■ PROBLEM TO SOLVE
Reproduce the lines below, substituting "drop-down list" for every occurrence of "dropdown" and leaving everything else unchanged.

[Begin INFORMATION SUPPLIED]

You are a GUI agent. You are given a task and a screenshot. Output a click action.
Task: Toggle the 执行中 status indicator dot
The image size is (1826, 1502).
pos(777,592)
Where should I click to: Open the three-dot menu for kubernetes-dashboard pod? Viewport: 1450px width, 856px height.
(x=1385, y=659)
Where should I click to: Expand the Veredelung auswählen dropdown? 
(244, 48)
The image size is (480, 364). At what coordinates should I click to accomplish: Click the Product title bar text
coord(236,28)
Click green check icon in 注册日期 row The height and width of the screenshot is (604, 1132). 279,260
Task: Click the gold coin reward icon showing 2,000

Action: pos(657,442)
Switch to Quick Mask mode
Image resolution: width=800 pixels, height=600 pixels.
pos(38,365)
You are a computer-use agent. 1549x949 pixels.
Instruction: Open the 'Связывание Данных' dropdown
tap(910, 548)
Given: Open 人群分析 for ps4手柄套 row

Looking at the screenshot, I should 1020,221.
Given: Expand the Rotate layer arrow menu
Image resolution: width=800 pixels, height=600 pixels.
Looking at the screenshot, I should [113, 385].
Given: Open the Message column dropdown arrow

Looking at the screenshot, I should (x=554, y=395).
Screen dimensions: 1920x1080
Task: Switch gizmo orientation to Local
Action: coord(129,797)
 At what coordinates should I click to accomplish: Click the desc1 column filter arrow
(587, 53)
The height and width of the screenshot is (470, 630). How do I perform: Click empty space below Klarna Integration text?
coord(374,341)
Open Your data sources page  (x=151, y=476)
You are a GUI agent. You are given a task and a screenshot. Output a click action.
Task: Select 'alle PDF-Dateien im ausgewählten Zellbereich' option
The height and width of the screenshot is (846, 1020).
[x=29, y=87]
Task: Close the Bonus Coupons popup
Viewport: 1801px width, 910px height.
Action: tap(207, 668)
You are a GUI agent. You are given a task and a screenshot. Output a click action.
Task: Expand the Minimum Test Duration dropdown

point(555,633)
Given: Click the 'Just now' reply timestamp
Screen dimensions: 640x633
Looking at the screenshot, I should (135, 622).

[End INFORMATION SUPPLIED]

■ SOLUTION FOR THIS TASK
You are a GUI agent. You are given a task and a screenshot. Output a click action.
Task: Toggle the 执行中 status indicator dot
The image size is (1826, 1502).
pos(777,592)
Where should I click to: Open the three-dot menu for kubernetes-dashboard pod? Viewport: 1450px width, 856px height.
(x=1385, y=659)
Where should I click to: Expand the Veredelung auswählen drop-down list? 
(244, 48)
The image size is (480, 364). At what coordinates should I click to accomplish: Click the Product title bar text
coord(236,28)
Click green check icon in 注册日期 row The height and width of the screenshot is (604, 1132). 279,260
Task: Click the gold coin reward icon showing 2,000

Action: pos(657,442)
Switch to Quick Mask mode
Image resolution: width=800 pixels, height=600 pixels.
pos(38,365)
You are a computer-use agent. 1549x949 pixels.
Instruction: Open the 'Связывание Данных' drop-down list
tap(910, 548)
Given: Open 人群分析 for ps4手柄套 row

Looking at the screenshot, I should 1020,221.
Given: Expand the Rotate layer arrow menu
Image resolution: width=800 pixels, height=600 pixels.
Looking at the screenshot, I should [113, 385].
Given: Open the Message column drop-down list arrow

Looking at the screenshot, I should (x=554, y=395).
Screen dimensions: 1920x1080
Task: Switch gizmo orientation to Local
Action: coord(129,797)
 At what coordinates should I click to accomplish: Click the desc1 column filter arrow
(587, 53)
The height and width of the screenshot is (470, 630). How do I perform: Click empty space below Klarna Integration text?
coord(374,341)
Open Your data sources page  (x=151, y=476)
You are a GUI agent. You are given a task and a screenshot. Output a click action.
Task: Select 'alle PDF-Dateien im ausgewählten Zellbereich' option
The height and width of the screenshot is (846, 1020).
[x=29, y=87]
Task: Close the Bonus Coupons popup
Viewport: 1801px width, 910px height.
Action: tap(207, 668)
You are a GUI agent. You are given a task and a screenshot. Output a click action.
Task: Expand the Minimum Test Duration drop-down list

point(555,633)
Given: Click the 'Just now' reply timestamp
Screen dimensions: 640x633
Looking at the screenshot, I should (135, 622).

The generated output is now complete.